TASK DETAILS:
Answer these questions from the text on the entrepreneurial mindset:
(a) How much of an entrepreneur's time does the text say goes to the daily hustle?
(b) Which two thinkers does the text name as founders who pursued their individual vision?
(c) What four things does the text say to take a long look at when getting real about your entrepreneurial capacity?

─── QUOTED TEXT

What does an entrepreneur need to create a dynamic company? The right mindset is a big part of it.
As an entrepreneur, you devote half your time or more to the daily hustle, making things happen and accomplishing goals. The other half is looking ahead, knowing where you want to be and when. For some, overcoming the mental anxiety of uncertainty is the first big step.
The nights of self–reflection during the early startup phase always give rise to a lot of our own demons and make us realize how little we know. But a big outcome of those conversations will be the realization that companies and startups are essentially a reflection of a founder. If you – as a founder don’t realize that – then it is going to be extremely difficult to build a long–term business.
For some of you, your business is a direct reflection of your passions and interests. For others, entrepreneurship means taking quick advantage of a trend that no one else saw, and making it into a great exit strategy.
So how can you make your mark as an entrepreneur? What does it take to succeed?
BEST PRACTICES & CAUTIONARY TALES
Businesses that came before us left behind a trail of best practices and cautionary tales to explore. One of the most important suggestions to heed is that you need to get real about your entrepreneurial capacity. Take a long look at your financial status, connections, online presence and energy. If you understand your entrepreneurial strengths, your financial incentives and the outcome you hope to achieve, then you’re already on the way there.
Here are five attributes you must have before you even start your business.
1. Have a positive vision. Embrace a millionaire’s mindset. Starting a business is a huge risk, but you have to believe in yourself. Imagine yourself with credit for the business and money to do with what you please. Make a few phone calls, share your vision with other like–minded individuals and ask for help making it a reality.
The greatest ideas of the past 25 years all seemed far–fetched at some point, and yet the founders pursued their individual vision with others who could help. If thinkers like Steve Jobs and Jeff Bezos were too rational, practical or realistic, they may have never founded companies that make our lives better today.
2. Manage your ego. Ego works only as far and as much as you let it. As a founder, ego and charisma can help make people around you committed to getting onboard with the business. But left unchecked, an entrepreneur’s ego can also get in the way of good business savvy. Good entrepreneurs find it better to diminish that hungry ego in favor of sharing and caring.

──────
─── SUPPLIED RECORDS

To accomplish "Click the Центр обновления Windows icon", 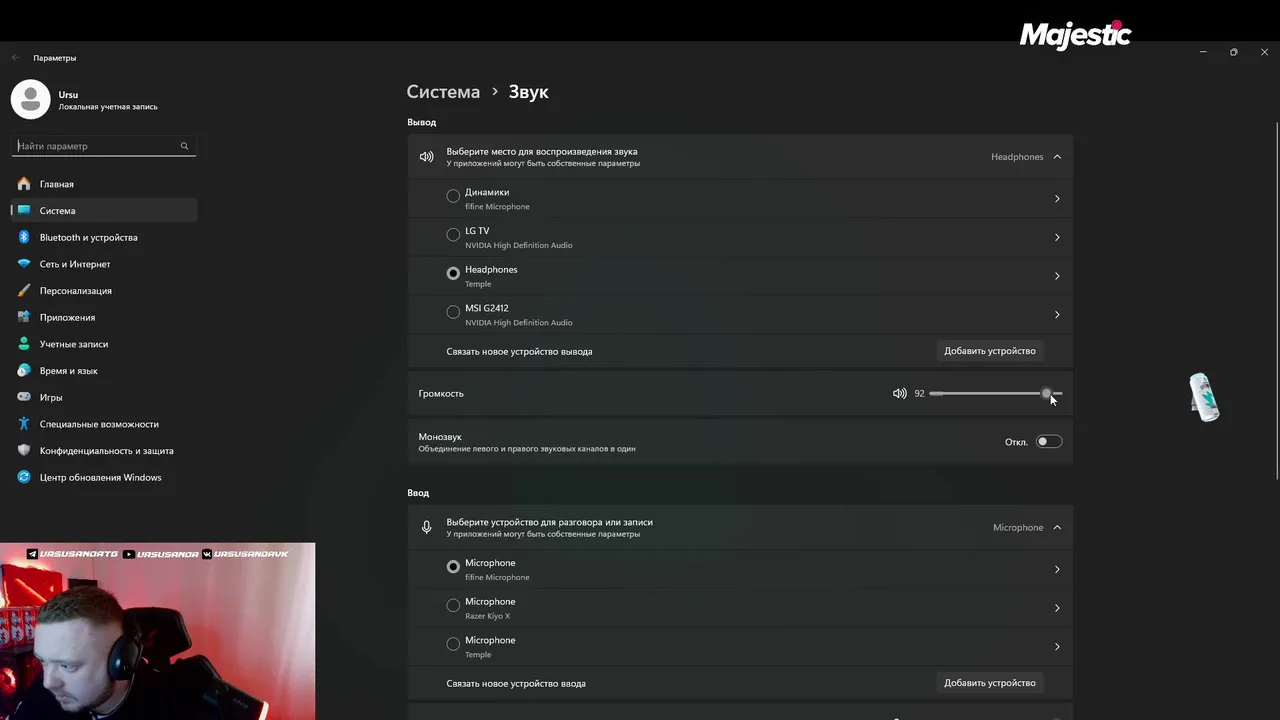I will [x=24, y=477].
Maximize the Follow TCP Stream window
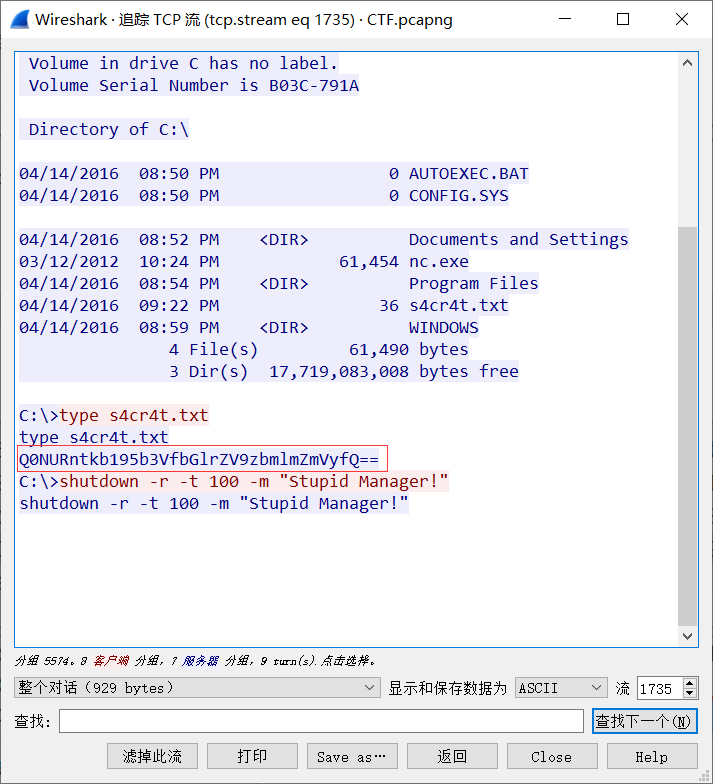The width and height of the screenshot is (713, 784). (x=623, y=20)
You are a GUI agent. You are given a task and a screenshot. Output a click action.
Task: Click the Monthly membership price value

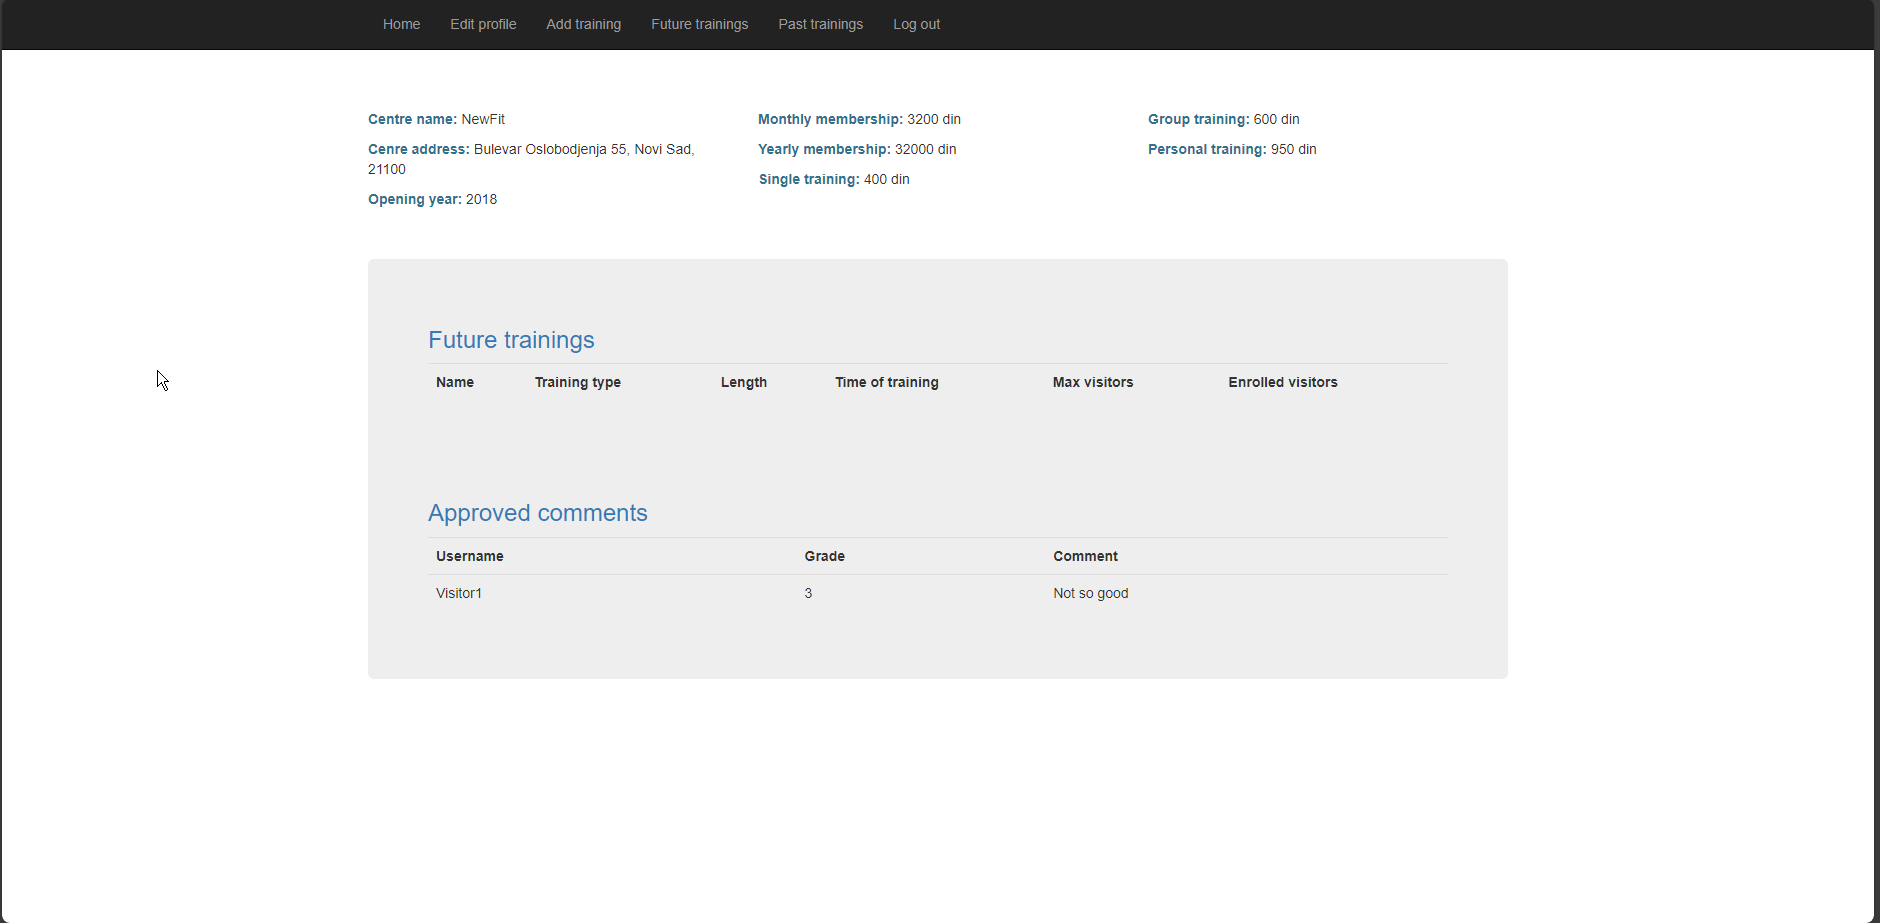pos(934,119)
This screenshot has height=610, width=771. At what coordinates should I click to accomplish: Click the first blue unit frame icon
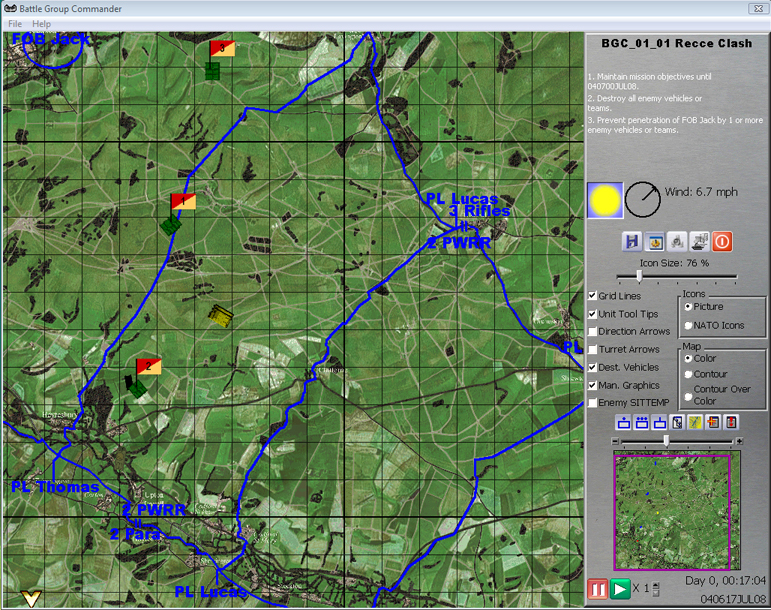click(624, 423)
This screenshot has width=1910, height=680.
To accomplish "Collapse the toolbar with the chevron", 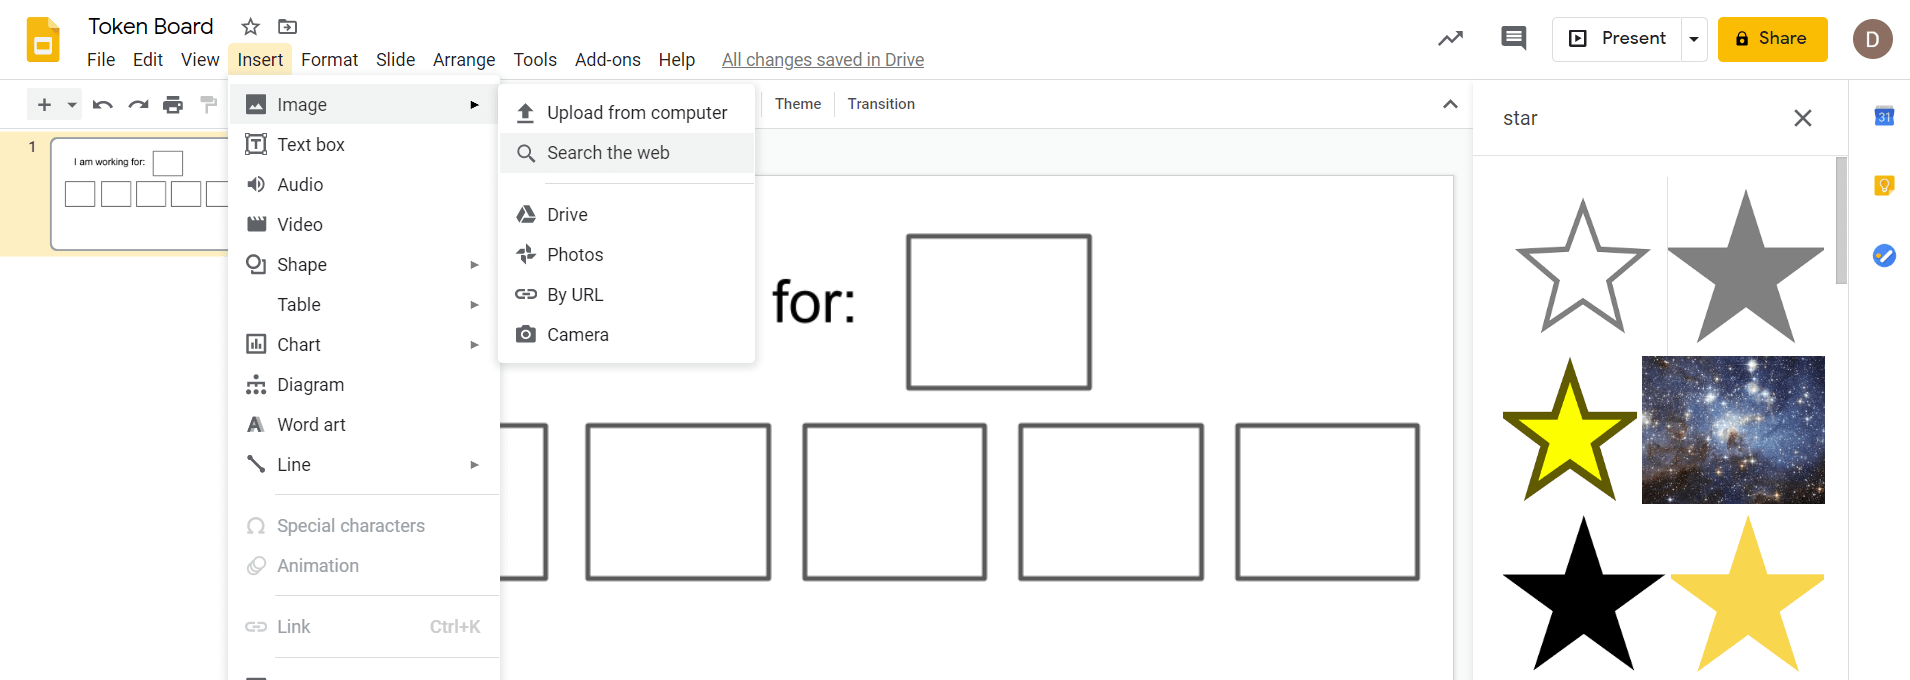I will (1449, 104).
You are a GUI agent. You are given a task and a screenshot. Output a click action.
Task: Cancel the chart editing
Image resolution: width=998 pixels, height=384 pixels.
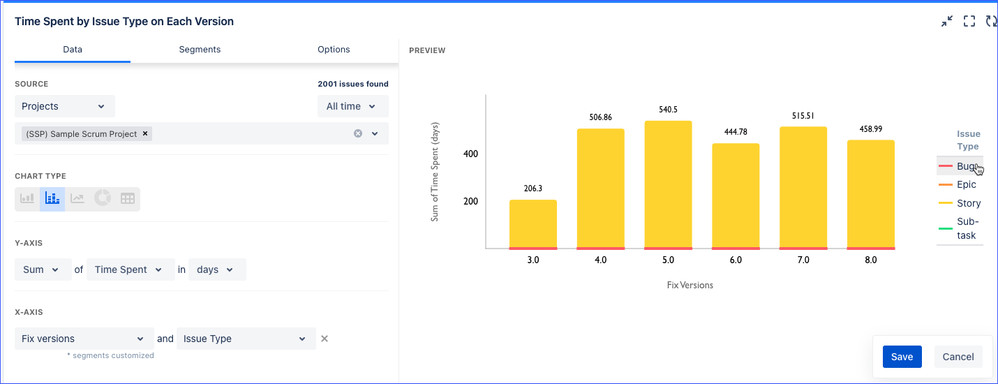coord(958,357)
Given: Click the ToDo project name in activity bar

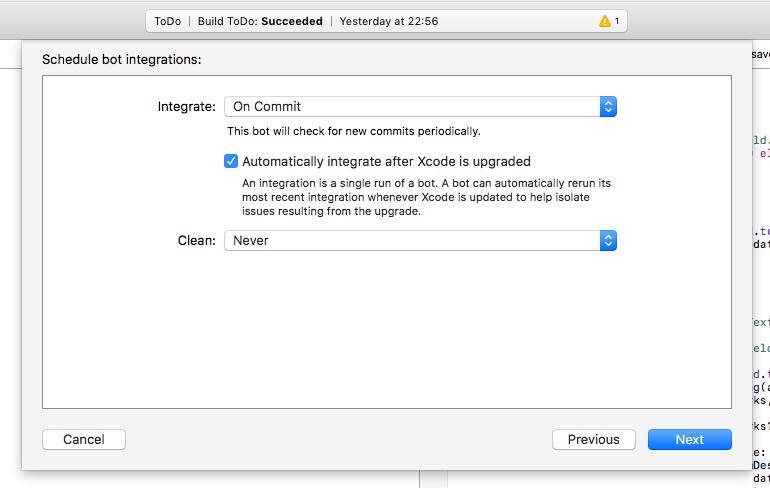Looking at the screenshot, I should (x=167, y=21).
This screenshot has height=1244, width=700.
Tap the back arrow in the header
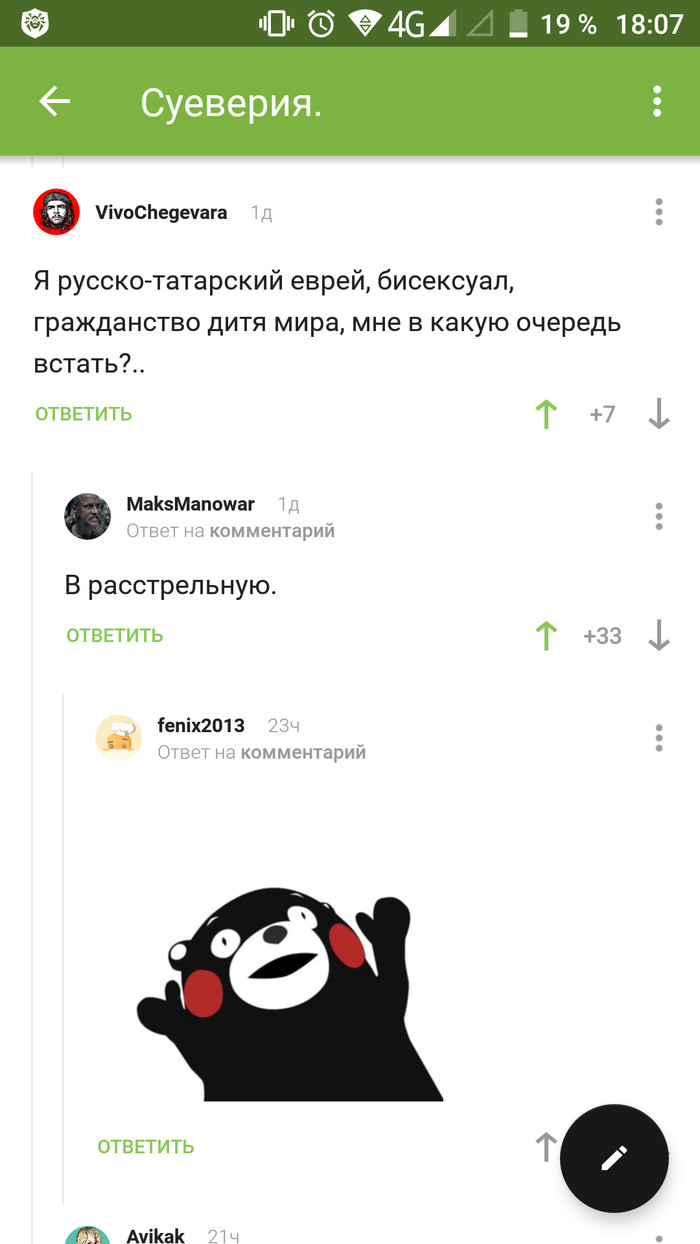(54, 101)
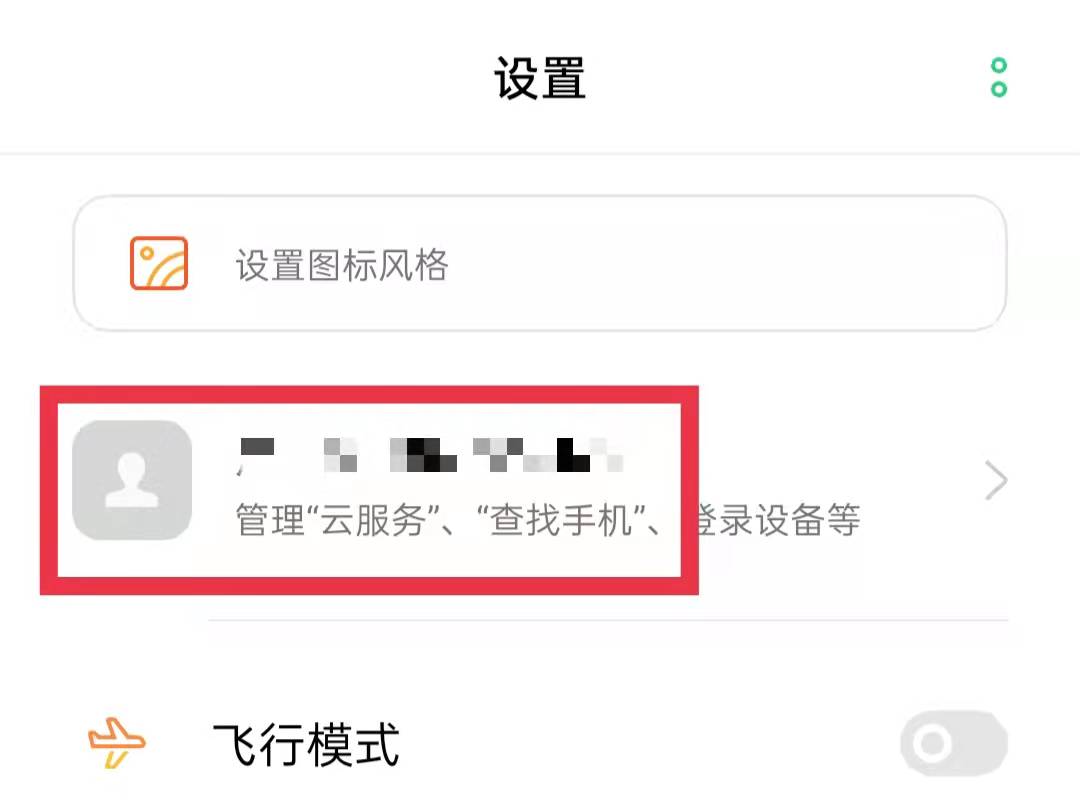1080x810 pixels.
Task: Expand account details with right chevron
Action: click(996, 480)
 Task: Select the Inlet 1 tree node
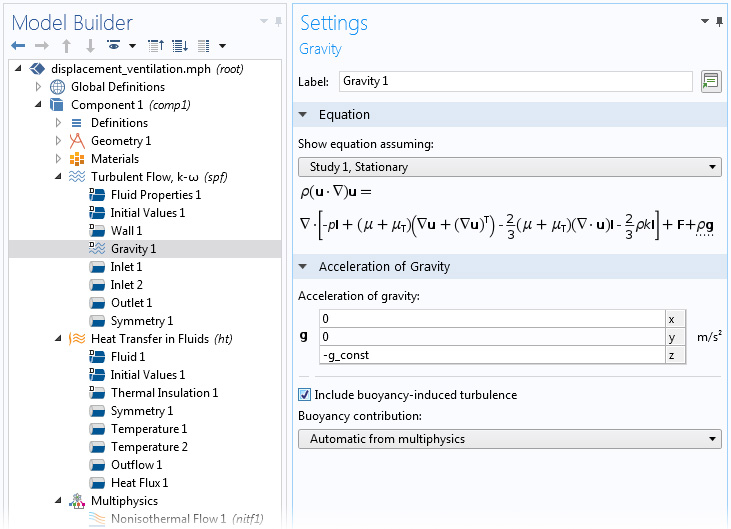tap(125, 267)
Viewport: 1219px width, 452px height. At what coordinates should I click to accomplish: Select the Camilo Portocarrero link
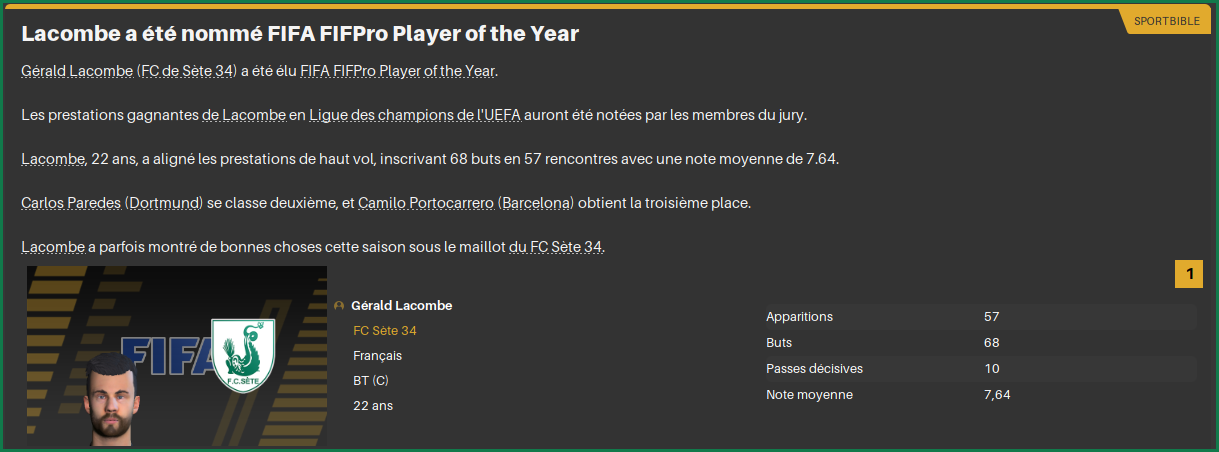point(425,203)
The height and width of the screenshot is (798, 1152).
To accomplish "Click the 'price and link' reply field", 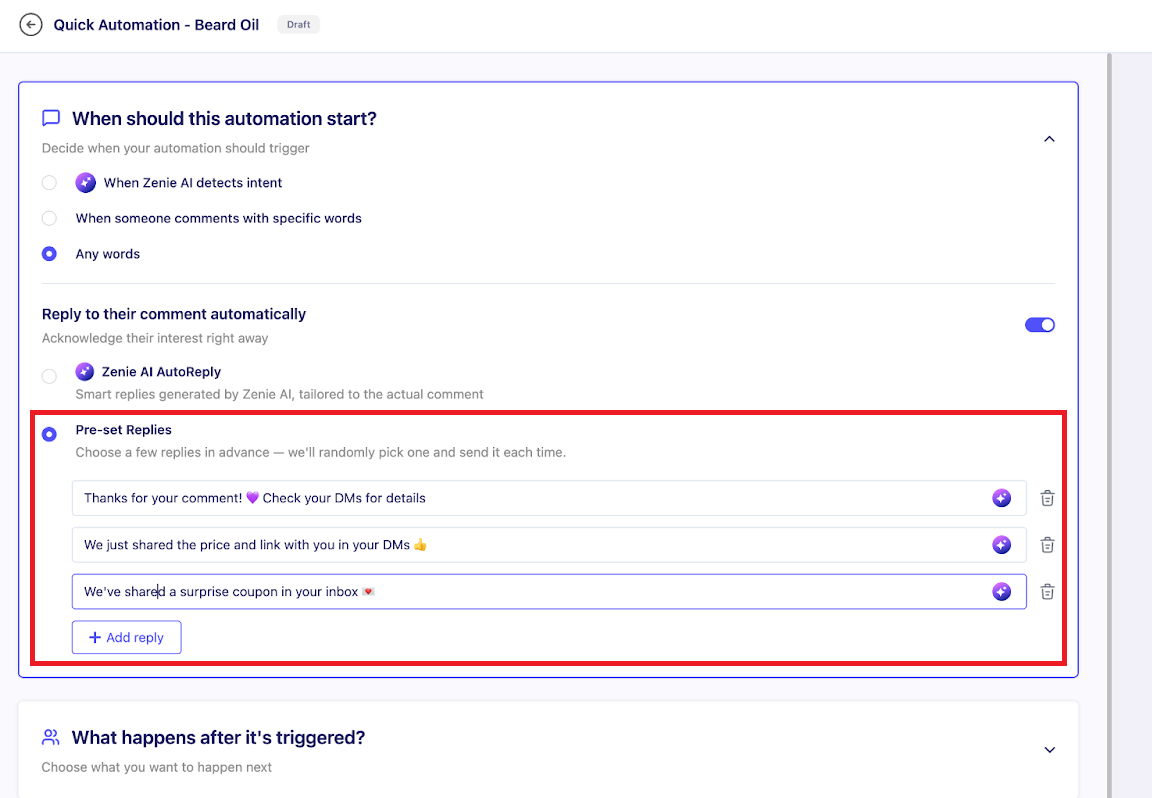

──────

WRITTEN SOLUTION:
(a) Half their time or more.
(b) Steve Jobs and Jeff Bezos.
(c) Your financial status, connections, online presence and energy.